Work instructions:
**A.** Transcribe verbatim the portion of the Sultan Salehuddin Shah biography starting at "Sultan Salehuddin Shah" and ending at "the 17th century.".
**B.** According to the Sultan Salehuddin Shah biography, in what year did he take the title of Sultan Sallehuddin of Selangor?

Excerpted passage:
──────

Sultan Salehuddin Shah ibni Almarhum Daeng Celak (Jawi: سلطان صالح الدين شاه ابن المرحوم داءيڠ چلق ; born Raja Lumu bin Daeng Celak, 1705–1778) was the first Sultan of Selangor. He was the son of the famous Bugis warrior prince Daeng Celak. He took on the title of Sultan Sallehuddin of Selangor in 1742. The Bugis had already begun to settle on the West coast of the Malayan Peninsula towards the end of the 17th century.

Background
Salehuddin was born as Raja Lumu , the second eldest son of the Bugis warrior, Daeng Chelak and his first wife, Encik Tomita.

Sultan of Selangor
Following Raja Lumu, two other Bugis chiefs settled in the Selangor area: Raja Tua in Klang and Daeng Kemboja in Linggi, south of Lukut. Raja Lumu originally met with opposition from the sultans of Perak and Johor, as well as from the Dutch, but eventually managed to consolidate his position as sovereign. By 1770, his legitimacy was strengthened by marriage to the niece of the Sultan of Perak in November 1766.

──────

Collected data:
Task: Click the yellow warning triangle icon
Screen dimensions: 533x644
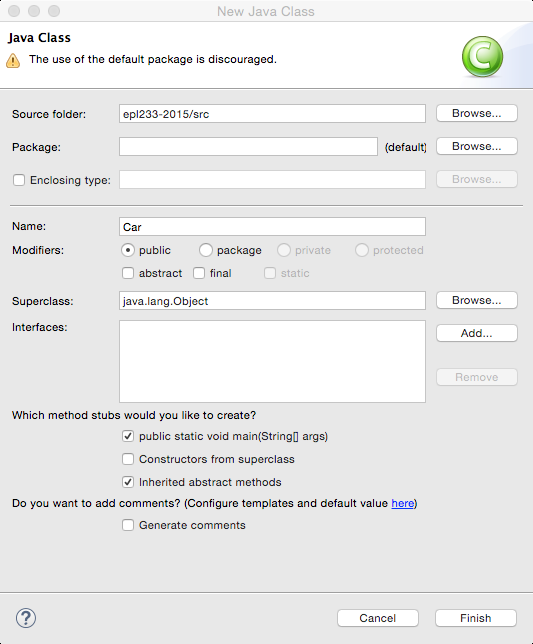Action: (x=13, y=60)
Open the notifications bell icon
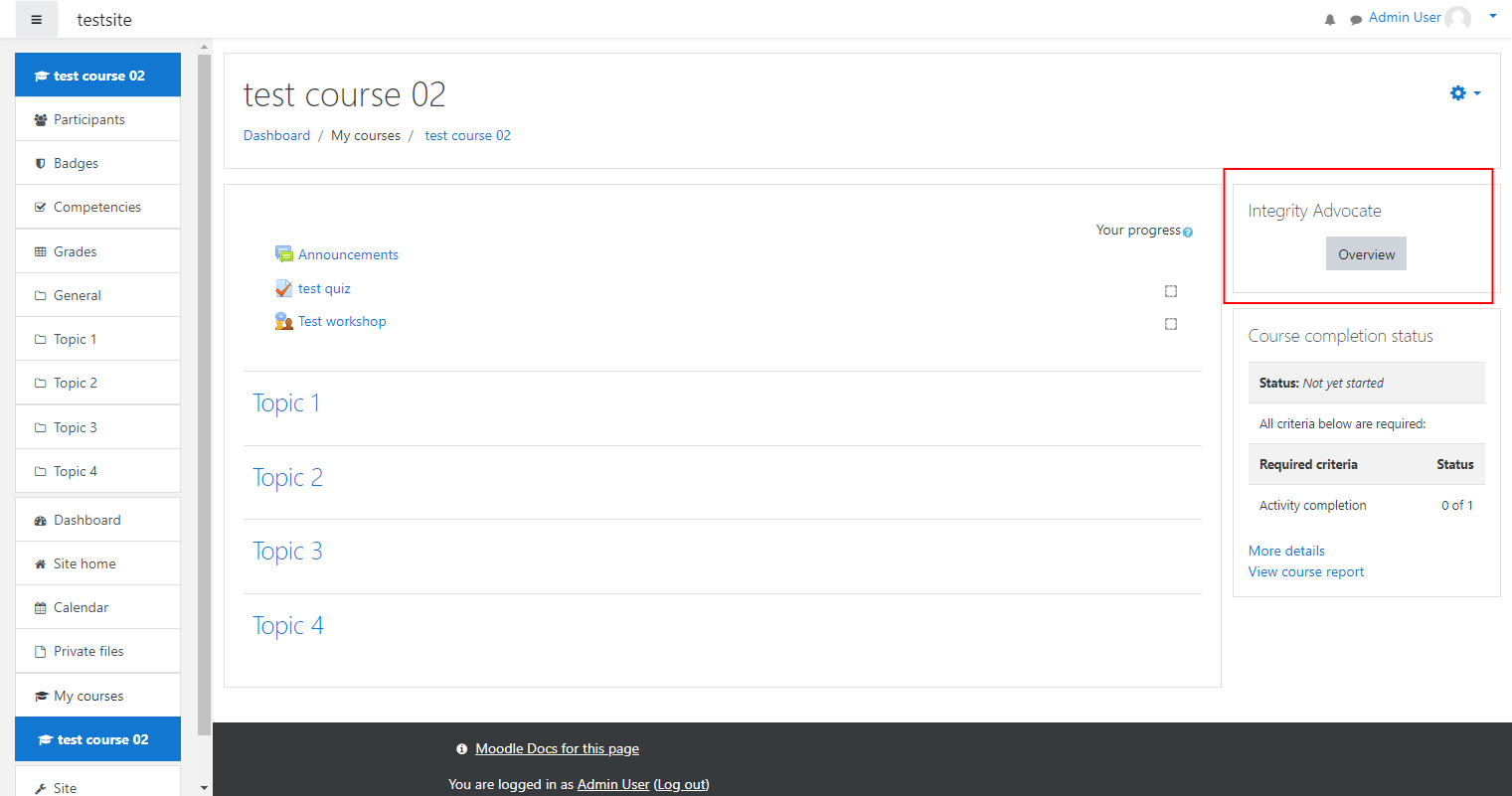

──────

Expected outputs:
**A.**
Sultan Salehuddin Shah ibni Almarhum Daeng Celak (Jawi: سلطان صالح الدين شاه ابن المرحوم داءيڠ چلق ; born Raja Lumu bin Daeng Celak, 1705–1778) was the first Sultan of Selangor. He was the son of the famous Bugis warrior prince Daeng Celak. He took on the title of Sultan Sallehuddin of Selangor in 1742. The Bugis had already begun to settle on the West coast of the Malayan Peninsula towards the end of the 17th century.

**B.** 1742